Confusing Terminology
The terms SRE, SLI, SLO, SLA, and Error Budgets have already become a lingua franca among people working in operations and distributed systems. Yet the exact set of words is used differently, confusing their meaning. Furthermore, knowing the terms does not help one define a practical and applicable reliability approach, which is the core goal of Site Reliability Engineering (SRE).
I will provide an intuitive approach to SRE terminology in this series of letters. I will also share my experience and the practices that worked effectively to upskill smaller organisations from "we don't monitor" to "we use reliability data for decision making". I will start by defining Service Level Indicators and which of them you should collect, gradually moving into organisational challenges you will face when adopting the Site Reliability Engineering approach.
Indicators
Before defining the Service Level Indicators (SLI), it's important to note what an indicator is. Unfortunately, there is no one correct definition.
An indicator could be a gauge or meter of a specified kind. A speed indicator determines the current speed of a car. A barometer indicates the air pressure.
An indicator could also be a test substance. For example, a pH indicator is a chemical compound added in small amounts to a solution so the pH of the solution can be determined.
Yet another type of indicator is a threshold value. A waterline indicates the point on the hull of a ship or boat to which the water rises.
Sounds confusing? It does get worse because indicators could also be objective and subjective.
Subjective And Objective Indicators
Most indicators in the wild allow you to determine the value of a specific measurement. What is the current speed? What is the pH level? What is the water level? Those indicators are objective. The car's speed is either 60km/h or 80km/h. It can not be both.

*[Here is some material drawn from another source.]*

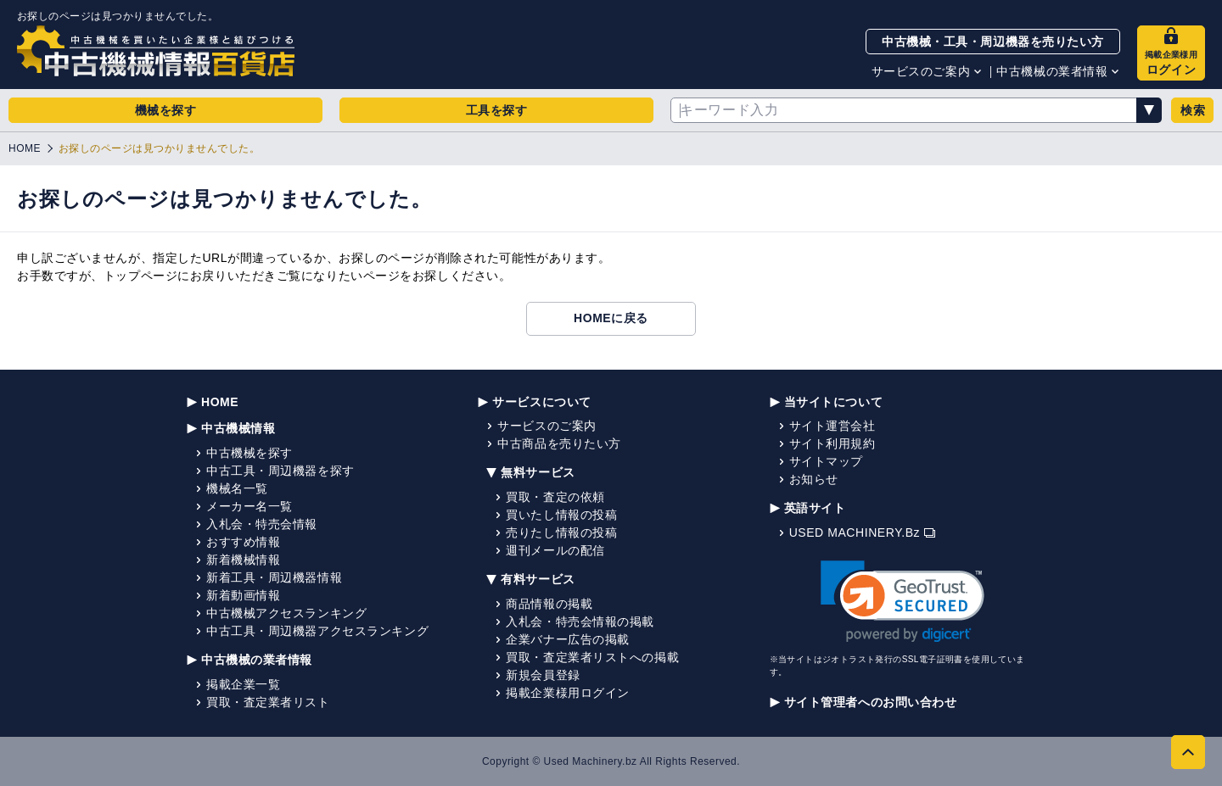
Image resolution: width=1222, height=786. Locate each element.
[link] (902, 601)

Not every indicator is objective. When you read a restaurant review, you look for particular indicators: Is the food tasty? Is it expensive? Is the restaurant close to other attractions? How long do you need to wait? The answers to those questions are very subjective.
To make matters worse, in a lot of cases, one can derive subjective indicator from objective and the other way around by rephrasing the question:
What is the speed of a car? — Objective. Is the car's acceleration fast enough? — Subjective. You may want to reach a destination. You may also want to feel like a rockstar.
What is the average price of a meal in the restaurant? Objective. Is the average meal in the restaurant expensive? Subjective. The expensiveness depends on the size of your wallet and how rich you feel today.
Service Level Indicators
Alright, there are multiple definitions of indicators, and to make matters worse, some of them are objective, others subjective, and you can turn one into another. What do we do with this mess?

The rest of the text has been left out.